The Olympics have long enabled global superpowers to enact their political and ideological conflicts in sport.
Wikimedia Commons

The relationship between politics and international sport is fraught with tension and drama: the same qualities that make for the most riveting athletic contests. The Olympics are no stranger to this dynamic, as the Games have long enabled global superpowers to enact their political and ideological conflicts in sport. The 2018 Olympics in Pyeongchang will be particularly laden with geopolitical drama given the International Olympic Committee’s (IOC) decision to ban the Russian Olympic Team from the upcoming Games. This almost certainly means that all eyes will be on the Russian athletes who petition to compete as individual competitors. But this will not mark the first time that athletes from Eastern Europe will face heightened attention and scrutiny at an Olympic Games. When the Soviet Union made its Olympic debut at the 1952 Summer Games in Helsinki, no one quite knew what to expect from a country that had shunned not only the Olympics but most athletic competition with the west since the 1917 Revolution.

The Soviets played up this mysterious angle in Helsinki as they demanded separate lodgings for their team and the other participating Iron Curtain nations. Team officials insisted on isolating their athletes in cramped, overcrowded dorms to prevent too much interaction with noncommunist athletes or attempted defections. The presence of a Soviet team heightened the competitive spirit among the participating nations, especially the United States. Four years earlier, at the 1948 Summer Olympics in London, most of Europe was still recovering and rebuilding after World War II. As such, the Americans, the world sporting leader, saw a need to scale back their performance at the Games, so as not to show up their weakened competitors. The United States Olympic Association reminded its athletes before London that sportsmanship should come first. That sentiment vanished once the Soviet Union joined the IOC in 1951 and announced its intention to compete in Helsinki.

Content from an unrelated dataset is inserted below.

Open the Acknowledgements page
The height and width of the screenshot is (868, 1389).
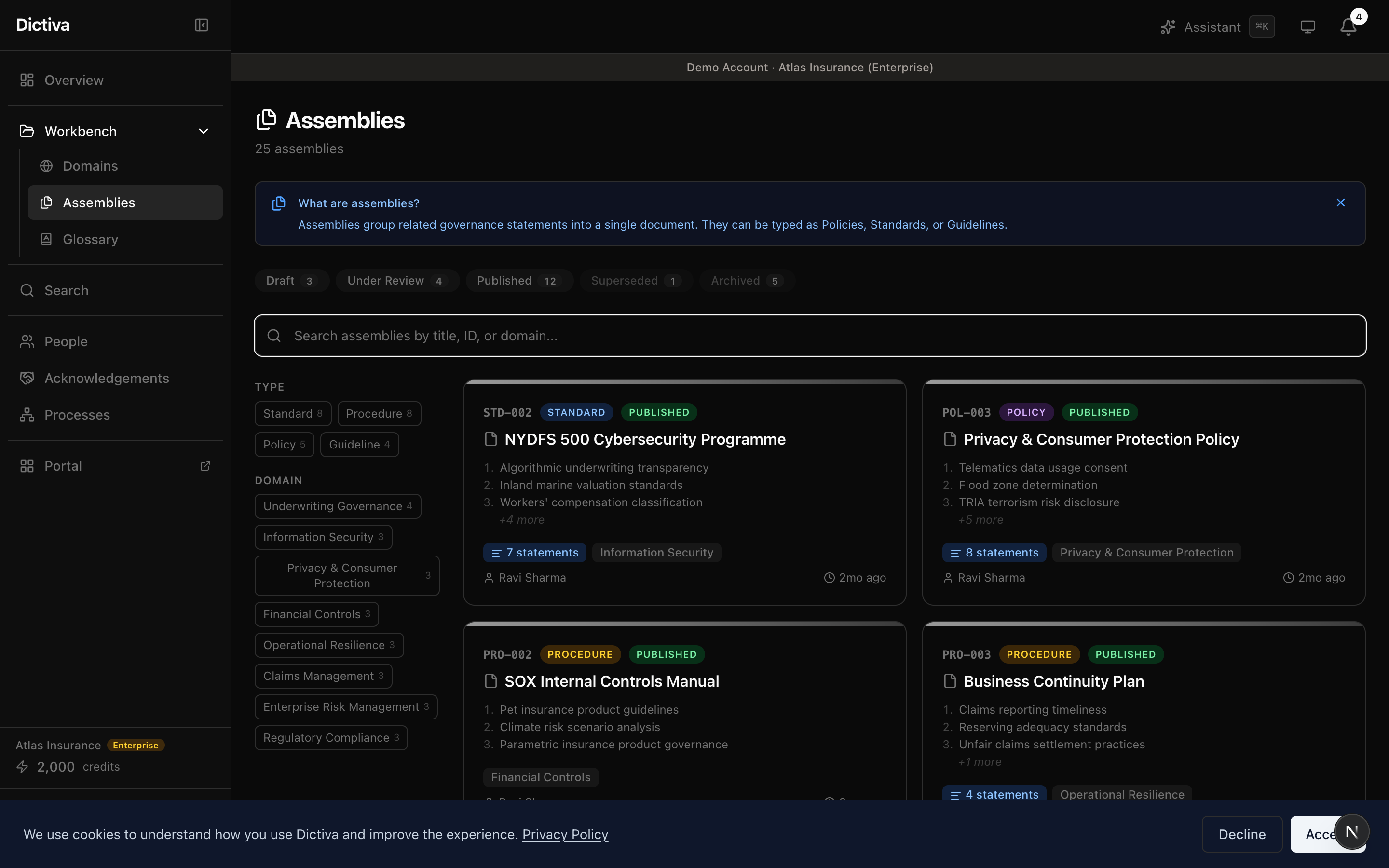(x=106, y=378)
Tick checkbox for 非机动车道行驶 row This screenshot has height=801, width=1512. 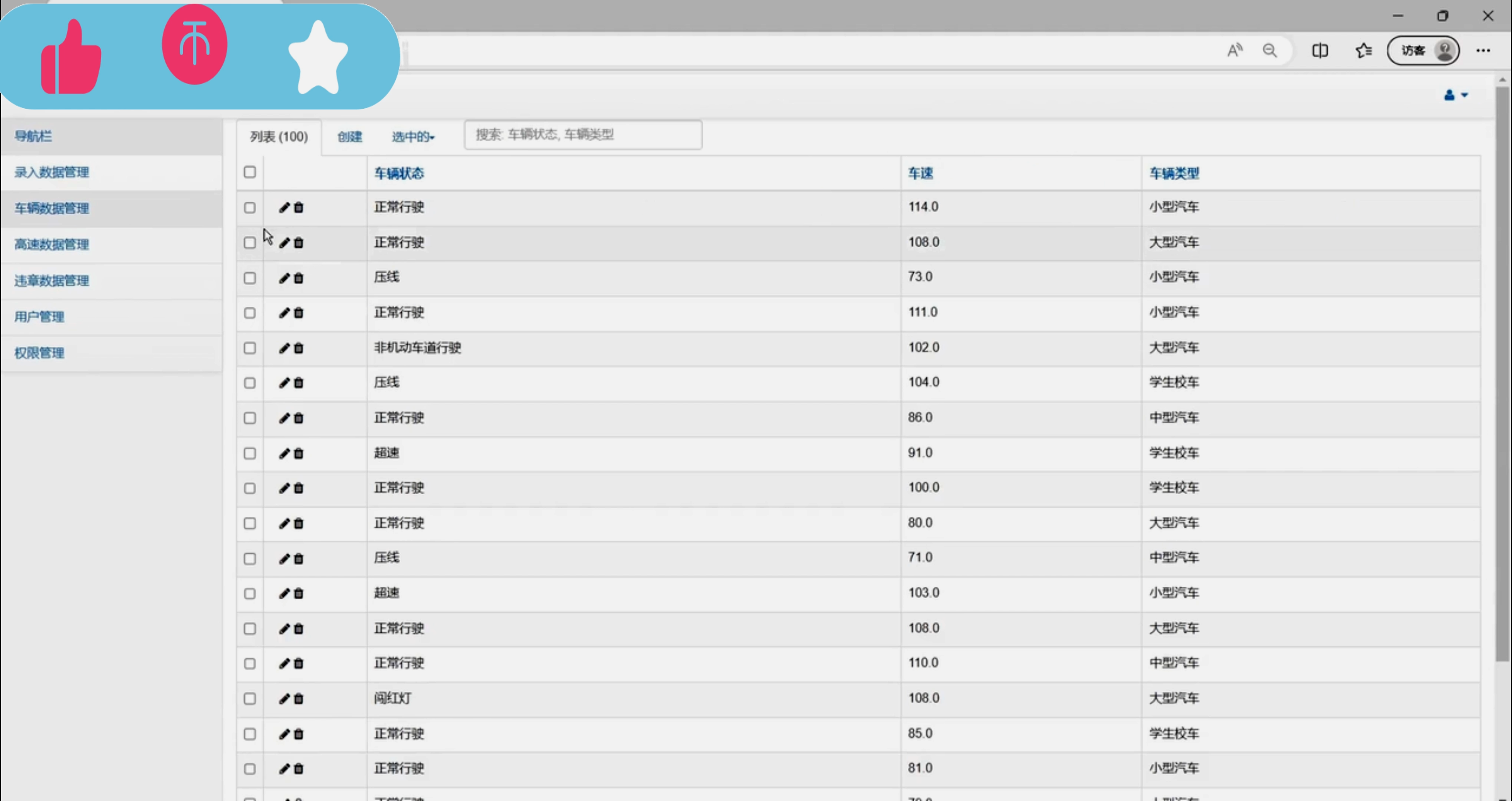249,348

As New York Times sports columnist Arthur Daley observed in June 1952, “There will be seventy-one nations in the Olympics at Helsinki. The United States would like to beat all of them but the only one that counts is Soviet Russia. The communist propaganda machine must be silenced so that there can’t be even one distorted bleat out of it in regard to the Olympics. In sports the Red brothers have reached the put-up-or-shut-up stage. Let’s shut them up. Let’s support the United States Olympic Team.”